Artist Statement
My working images begin with drawings and studies created from the synthesis of collected memories and photographs. The photographs act as a map, illuminating questions of gesture, perspective and structure drawn from the narrative of memory. My studies are followed by larger paintings, though sometimes the studies themselves become the final image.
My interest is in the transient moment, the fleeting expression, the history of time as it crosses a face, passes through a body at rest or at work. How does a figure tell a story? How can it illuminate a moment in time that speaks to something larger, just out of reach?
My paintings endeavor to be illustrations of the architecture of human solitude, the archeology of the soul, and the limitless realms of internal worlds mostly hidden from us. Images of an inhabited silence, the poetry of solitude (not loneliness), and of how we take root in the world day after day.
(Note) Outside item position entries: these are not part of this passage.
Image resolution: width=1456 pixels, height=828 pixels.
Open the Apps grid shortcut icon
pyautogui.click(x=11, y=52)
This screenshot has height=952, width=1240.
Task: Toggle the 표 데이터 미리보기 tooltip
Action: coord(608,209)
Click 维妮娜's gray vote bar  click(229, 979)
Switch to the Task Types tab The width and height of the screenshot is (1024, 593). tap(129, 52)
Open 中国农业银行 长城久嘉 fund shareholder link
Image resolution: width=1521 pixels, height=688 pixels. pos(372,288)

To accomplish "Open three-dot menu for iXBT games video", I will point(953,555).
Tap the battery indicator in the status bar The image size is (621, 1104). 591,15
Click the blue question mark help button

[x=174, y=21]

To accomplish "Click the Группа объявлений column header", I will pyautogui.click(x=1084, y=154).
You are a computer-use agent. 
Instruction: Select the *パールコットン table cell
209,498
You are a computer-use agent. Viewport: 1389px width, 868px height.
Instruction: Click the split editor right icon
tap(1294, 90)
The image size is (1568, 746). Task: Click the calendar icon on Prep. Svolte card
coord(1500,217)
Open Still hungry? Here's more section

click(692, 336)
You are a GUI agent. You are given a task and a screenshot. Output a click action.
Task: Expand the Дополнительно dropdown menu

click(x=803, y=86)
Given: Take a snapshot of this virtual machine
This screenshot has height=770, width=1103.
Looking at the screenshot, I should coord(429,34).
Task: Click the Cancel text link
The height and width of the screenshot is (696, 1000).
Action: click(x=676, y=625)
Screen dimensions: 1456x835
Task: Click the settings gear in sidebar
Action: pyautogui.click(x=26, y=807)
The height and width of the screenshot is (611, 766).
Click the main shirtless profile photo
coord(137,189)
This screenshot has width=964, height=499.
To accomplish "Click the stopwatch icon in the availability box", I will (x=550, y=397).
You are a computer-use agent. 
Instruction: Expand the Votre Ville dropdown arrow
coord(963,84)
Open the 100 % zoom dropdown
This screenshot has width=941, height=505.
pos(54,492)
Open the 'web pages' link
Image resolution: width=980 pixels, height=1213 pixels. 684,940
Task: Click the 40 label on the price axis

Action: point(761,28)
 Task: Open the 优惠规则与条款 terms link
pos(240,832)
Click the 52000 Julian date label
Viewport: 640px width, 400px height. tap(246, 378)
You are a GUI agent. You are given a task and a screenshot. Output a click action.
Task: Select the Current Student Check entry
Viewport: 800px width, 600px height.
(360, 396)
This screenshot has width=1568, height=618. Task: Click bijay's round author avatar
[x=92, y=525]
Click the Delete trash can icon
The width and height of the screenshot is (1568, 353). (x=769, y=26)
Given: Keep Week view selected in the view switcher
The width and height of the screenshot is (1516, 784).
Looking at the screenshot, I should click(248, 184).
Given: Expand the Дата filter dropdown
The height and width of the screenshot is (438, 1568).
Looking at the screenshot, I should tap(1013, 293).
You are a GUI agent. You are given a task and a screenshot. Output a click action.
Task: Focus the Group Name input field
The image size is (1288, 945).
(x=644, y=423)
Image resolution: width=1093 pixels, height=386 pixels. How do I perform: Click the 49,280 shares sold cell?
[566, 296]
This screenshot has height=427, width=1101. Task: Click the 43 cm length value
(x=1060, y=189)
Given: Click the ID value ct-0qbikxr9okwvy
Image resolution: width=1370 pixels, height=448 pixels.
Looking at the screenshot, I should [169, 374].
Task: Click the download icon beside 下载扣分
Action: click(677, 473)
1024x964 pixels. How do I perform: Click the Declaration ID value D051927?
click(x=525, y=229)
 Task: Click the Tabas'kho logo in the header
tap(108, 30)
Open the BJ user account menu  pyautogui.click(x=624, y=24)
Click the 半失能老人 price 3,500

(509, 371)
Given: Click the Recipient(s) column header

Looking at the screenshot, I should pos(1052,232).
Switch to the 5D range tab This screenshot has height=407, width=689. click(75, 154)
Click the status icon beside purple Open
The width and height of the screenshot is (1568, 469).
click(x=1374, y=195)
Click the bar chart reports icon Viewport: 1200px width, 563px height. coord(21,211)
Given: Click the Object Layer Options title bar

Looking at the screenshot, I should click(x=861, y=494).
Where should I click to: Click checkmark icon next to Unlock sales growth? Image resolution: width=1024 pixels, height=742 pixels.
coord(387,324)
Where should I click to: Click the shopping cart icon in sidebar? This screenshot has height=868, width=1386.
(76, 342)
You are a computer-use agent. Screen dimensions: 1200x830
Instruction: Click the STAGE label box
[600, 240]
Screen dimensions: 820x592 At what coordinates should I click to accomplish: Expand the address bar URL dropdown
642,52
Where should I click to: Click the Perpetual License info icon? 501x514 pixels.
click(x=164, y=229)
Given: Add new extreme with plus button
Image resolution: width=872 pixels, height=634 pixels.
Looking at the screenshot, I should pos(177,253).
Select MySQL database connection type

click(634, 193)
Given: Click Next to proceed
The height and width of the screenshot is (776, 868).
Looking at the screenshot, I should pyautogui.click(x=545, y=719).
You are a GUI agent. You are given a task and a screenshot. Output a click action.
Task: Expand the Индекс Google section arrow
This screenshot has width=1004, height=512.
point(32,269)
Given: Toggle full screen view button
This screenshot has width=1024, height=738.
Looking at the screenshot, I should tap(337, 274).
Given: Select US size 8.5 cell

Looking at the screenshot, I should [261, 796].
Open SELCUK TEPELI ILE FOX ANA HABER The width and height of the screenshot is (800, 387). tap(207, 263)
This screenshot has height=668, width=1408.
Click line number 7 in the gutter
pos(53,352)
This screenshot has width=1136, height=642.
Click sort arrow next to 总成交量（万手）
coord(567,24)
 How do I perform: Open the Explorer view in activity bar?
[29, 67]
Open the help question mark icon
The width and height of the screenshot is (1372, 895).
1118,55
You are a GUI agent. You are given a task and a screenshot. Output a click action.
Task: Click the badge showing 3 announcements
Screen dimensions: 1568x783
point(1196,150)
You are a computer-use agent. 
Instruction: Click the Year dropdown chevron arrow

Of the silent bonds that connect us and the evanescent moment between before and after.
The human figure is a landscape of time, and so my paintings become a form of landscape painting. Within are passages of abstraction and pentimenti - a testimony of the visible history of the work.
1. Attributed to Mario Rossi in the poetry of Wallace Stevens.
So long as that woman from the Rijksmuseum
in painted quiet and concentration
keeps pouring milk day after day
from the pitcher to the bowl
the World hasn’t earned
the world’s end.
Wislawa Szymborska, Vermeer (translated from Polish by Clare Cavanagh and Stanislaw Baranczak), New York Review of Books, August 19, 2010.